15 of 17 people found the following review helpful:
5.0 out of 5 stars
Yet More Brilliance from Kimball.,
By
This review is from: Experiments Against Reality: The Fate of Culture in the Postmodern Age (Paperback)
This is one of my favorite books and a person could hardly do better than to purchase the two for one Amazon deal that includes "The Long March." I thought of reviewing "Experiments..." today because upon reading the latest issue of The New Criterion (the journal Kimball edits) the author includes, in an essay concerning shame, a reference to Robert Musil. This reference immediately reminded me of the superlative essay this book contains regarding Musil and his masterpiece, "The Man without Qualities."
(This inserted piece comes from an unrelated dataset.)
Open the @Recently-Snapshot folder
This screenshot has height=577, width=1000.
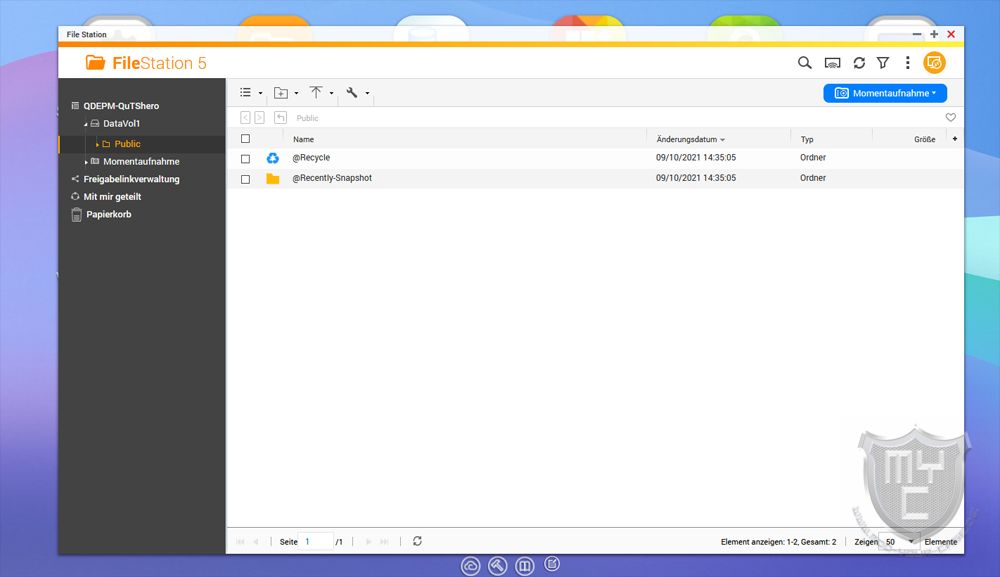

"Experiments..." is highly similar to "Lives of the Mind" in its ecletic choice of subject matter. Unlike "The Long March," it is not uniformly guided by a single theme but this does not decrease its educational merit. I should also state that this is not a partisan book. It's for intellectuals of all stripes but is particularly valuable to those who cherish our culture and western civilization. Enjoy, I wish I could read these essays for the first time all over again.
22 of 28 people found the following review helpful:
3.0 out of 5 stars
Intellect chained to war,
By "arlodriver" (Dearborn, MI) - See all my reviews
This review is from: Experiments Against Reality: The Fate of Culture in the Postmodern Age (Hardcover)
Kimball is a very learned voice in the culture wars, an insightful art critic who's breadth of reading harkens to a bygone era. As a matter of fact, the book sometimes feels as though it's from another era celebrating the myriad views of Hulme,T.S. Eliot, Muriel Sparks and once again ravaging the birth and ascent of deconstructionism/moral relativism. All the essays are well written if somewhat unsuprising at this stage, with the real gems being the attack on Cioran and the retrospective view of the novels of Robert Musil. There's also a fun bashing of Foucault who I find to be so tiresome you wouldn't think he'd needed to be bashed again except you'll still find his name in campus catalogs. On the whole my reading experience was satisfactory, due more to Kimball's style than content. I've been moved to check out anew some of the author's he speaks about in the reviews, and I'm all for supporting an author who's done so much to bring the reading public's attention to David Stove. I might even suggest that someone jump right to Stove's work, especially the stunning volume edited by Kimball. Contrasting Stove to Kimball is useful in illustrating why Kimball is not quite as enjoyable to read. Both are cultural warriors, with an obvious axe to grind from the right. While Kimball is easier to digest (he never reaches Stove's scathing pitch), you can't help but suspect that's partly because he has more sacred cows to protect. Stove doesn't leave anything worth skewering off the barbecue, not even religious inanery. Interestingly, Kimball liberally utilizes Stove arguments in his attacks, but ignores those that might land unfavorably on his own shoulders. But very high shoulders they are, the writing is first rate, and his understanding can sometimes awe you. He's a proper heir to much of modernisms archness. If he isn't a British citizen, perhaps he should be made an honorary one.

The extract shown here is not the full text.